Understandably, those appalled by global capitalism’s human costs have demonized its supporters and called for an end to it in the name of rights, protectionism or even anarchy. The street resistance by unions, environmentalists, protectionists and anarchists in Seattle in November, 1999, in Washington in April, in London in May and in Philadelphia in July, though colorfully many-hued, was dominated by Stop Globalization! rhetoric.

Nevertheless, trends rooted in the nature of the new telecommunication technologies, the interdependence of the information economy, the realities of ecological and biogenetic commonalty and the porous vulnerability of national boundaries in the face of capital flows cannot be arrested. History cannot be annulled.

Moreover, depending upon where you stand, resistance to globalization can itself appear as a reactionary rather than a progressive stance--a kind of stealth xenophobia by which First World countries use “progressive” values like opposition to child labor and environmental and safety abuses to raise labor costs in the Third World and thus attract jobs back to their own countries. Far from backing the Seattle demonstrators, the foreign ministers of India and Nigeria seemed nearly paranoid in their conviction that the demonstrators were actually doing the dirty work of First World governments, cloaking raw self-interest in high moralism. They understood there were two sides to Marx’s equation and that to abjure the costs of economic development by remaining mired in poverty was not an acceptable “progressive solution” to the problem of how to deal with its ecological and human rights costs. Environmentally safe workplaces are, after all, expensive, raising the costs of the goods produced and making them less competitive in the First World; factories that refuse to utilize cheap child labor also increase costs, making First World goods more attractive. And besides, the 12-year-old girls working for too little in Third World apparel factories would be working for even less, and probably as prostitutes, if they didn’t have these jobs.

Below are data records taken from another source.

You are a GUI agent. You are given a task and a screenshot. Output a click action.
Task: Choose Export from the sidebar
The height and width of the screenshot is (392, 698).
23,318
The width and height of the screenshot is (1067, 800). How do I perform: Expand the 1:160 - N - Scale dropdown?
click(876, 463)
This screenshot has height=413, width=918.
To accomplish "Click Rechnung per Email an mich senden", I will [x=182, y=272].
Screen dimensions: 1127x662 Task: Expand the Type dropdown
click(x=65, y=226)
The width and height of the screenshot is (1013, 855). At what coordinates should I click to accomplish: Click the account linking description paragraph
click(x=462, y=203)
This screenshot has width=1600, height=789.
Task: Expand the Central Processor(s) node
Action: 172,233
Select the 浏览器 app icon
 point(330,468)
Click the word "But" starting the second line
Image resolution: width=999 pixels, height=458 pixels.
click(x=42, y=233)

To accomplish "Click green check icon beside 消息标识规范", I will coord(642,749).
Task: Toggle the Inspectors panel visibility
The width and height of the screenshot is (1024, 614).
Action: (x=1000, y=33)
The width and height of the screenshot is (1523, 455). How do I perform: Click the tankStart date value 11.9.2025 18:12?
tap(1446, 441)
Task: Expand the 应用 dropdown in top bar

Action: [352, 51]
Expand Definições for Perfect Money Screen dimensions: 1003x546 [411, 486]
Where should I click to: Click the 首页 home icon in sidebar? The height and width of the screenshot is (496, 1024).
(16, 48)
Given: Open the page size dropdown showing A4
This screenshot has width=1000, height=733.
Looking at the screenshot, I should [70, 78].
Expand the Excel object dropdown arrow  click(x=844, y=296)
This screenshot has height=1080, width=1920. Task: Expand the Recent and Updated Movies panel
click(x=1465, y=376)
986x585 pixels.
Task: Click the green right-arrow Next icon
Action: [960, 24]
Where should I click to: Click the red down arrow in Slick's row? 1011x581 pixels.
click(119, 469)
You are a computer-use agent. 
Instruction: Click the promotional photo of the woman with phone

Third World skeptics notwithstanding, globalization has its own noisy First World cheering section, from Francis Fukuyama’s triumphalist (if reluctant) paean to history coming to an end in the victory of global market democracy to Thomas Friedman’s recent “The Lexus and the Olive Tree” and a new book by two correspondents for The Economist, John Micklethwait and Adrian Wooldridge, called (tellingly) “Future Perfect.” Friedman’s “Lexus” and the Micklethwait-Wooldridge volume indulge alike in a pro forma acknowledgment of the “challenges” of globalization (“capitalism has often used capital to bully labor” admit The Economist authors, before forgetting about it) on the way to laying out a “this-is-the-best-of-all-possible-worlds” perspective that forgives the vices of globalism because the virtues are both so wonderful and so inevitable.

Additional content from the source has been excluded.